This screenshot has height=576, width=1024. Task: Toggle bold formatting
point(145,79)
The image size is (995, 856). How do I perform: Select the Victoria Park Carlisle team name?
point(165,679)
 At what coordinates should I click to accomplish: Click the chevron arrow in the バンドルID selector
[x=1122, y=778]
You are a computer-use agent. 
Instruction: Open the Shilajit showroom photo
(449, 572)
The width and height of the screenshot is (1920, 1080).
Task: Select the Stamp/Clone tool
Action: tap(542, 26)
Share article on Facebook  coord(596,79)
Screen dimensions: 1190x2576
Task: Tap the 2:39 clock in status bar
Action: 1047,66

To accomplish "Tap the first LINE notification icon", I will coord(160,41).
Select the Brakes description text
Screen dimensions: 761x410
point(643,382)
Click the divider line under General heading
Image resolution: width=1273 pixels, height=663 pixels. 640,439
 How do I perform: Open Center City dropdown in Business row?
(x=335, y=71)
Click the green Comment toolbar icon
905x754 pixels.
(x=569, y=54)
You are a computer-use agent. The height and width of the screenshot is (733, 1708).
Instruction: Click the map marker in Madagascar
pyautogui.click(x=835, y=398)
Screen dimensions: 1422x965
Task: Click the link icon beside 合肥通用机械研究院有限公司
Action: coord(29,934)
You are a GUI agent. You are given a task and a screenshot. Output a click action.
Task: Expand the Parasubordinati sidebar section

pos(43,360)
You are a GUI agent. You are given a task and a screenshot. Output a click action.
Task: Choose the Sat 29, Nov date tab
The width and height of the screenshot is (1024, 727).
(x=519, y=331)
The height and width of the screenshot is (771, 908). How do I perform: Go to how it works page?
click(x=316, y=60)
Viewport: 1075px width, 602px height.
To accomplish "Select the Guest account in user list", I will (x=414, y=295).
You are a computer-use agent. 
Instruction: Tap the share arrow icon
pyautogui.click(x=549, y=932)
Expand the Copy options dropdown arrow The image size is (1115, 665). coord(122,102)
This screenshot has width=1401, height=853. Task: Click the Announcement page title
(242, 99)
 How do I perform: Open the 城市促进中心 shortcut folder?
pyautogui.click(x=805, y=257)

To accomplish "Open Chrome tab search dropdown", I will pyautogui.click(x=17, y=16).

Aim of the exercise: Nothing in the records should change when you repeat them all.

Response below:
This screenshot has height=576, width=1024. Task: Toggle bold formatting
point(145,79)
The image size is (995, 856). How do I perform: Select the Victoria Park Carlisle team name?
point(165,679)
 At what coordinates should I click to accomplish: Click the chevron arrow in the バンドルID selector
[x=1122, y=778]
You are a computer-use agent. 
Instruction: Open the Shilajit showroom photo
(449, 572)
The width and height of the screenshot is (1920, 1080).
Task: Select the Stamp/Clone tool
Action: tap(542, 26)
Share article on Facebook  coord(596,79)
Screen dimensions: 1190x2576
Task: Tap the 2:39 clock in status bar
Action: 1047,66

To accomplish "Tap the first LINE notification icon", I will coord(160,41).
Select the Brakes description text
Screen dimensions: 761x410
point(643,382)
Click the divider line under General heading
Image resolution: width=1273 pixels, height=663 pixels. 640,439
 How do I perform: Open Center City dropdown in Business row?
(x=335, y=71)
Click the green Comment toolbar icon
905x754 pixels.
(x=569, y=54)
You are a computer-use agent. The height and width of the screenshot is (733, 1708).
Instruction: Click the map marker in Madagascar
pyautogui.click(x=835, y=398)
Screen dimensions: 1422x965
Task: Click the link icon beside 合肥通用机械研究院有限公司
Action: coord(29,934)
You are a GUI agent. You are given a task and a screenshot. Output a click action.
Task: Expand the Parasubordinati sidebar section

pos(43,360)
You are a GUI agent. You are given a task and a screenshot. Output a click action.
Task: Choose the Sat 29, Nov date tab
The width and height of the screenshot is (1024, 727).
(x=519, y=331)
The height and width of the screenshot is (771, 908). How do I perform: Go to how it works page?
click(x=316, y=60)
Viewport: 1075px width, 602px height.
To accomplish "Select the Guest account in user list", I will (x=414, y=295).
You are a computer-use agent. 
Instruction: Tap the share arrow icon
pyautogui.click(x=549, y=932)
Expand the Copy options dropdown arrow The image size is (1115, 665). coord(122,102)
This screenshot has width=1401, height=853. Task: Click the Announcement page title
(242, 99)
 How do I perform: Open the 城市促进中心 shortcut folder?
pyautogui.click(x=805, y=257)

To accomplish "Open Chrome tab search dropdown", I will pyautogui.click(x=17, y=16).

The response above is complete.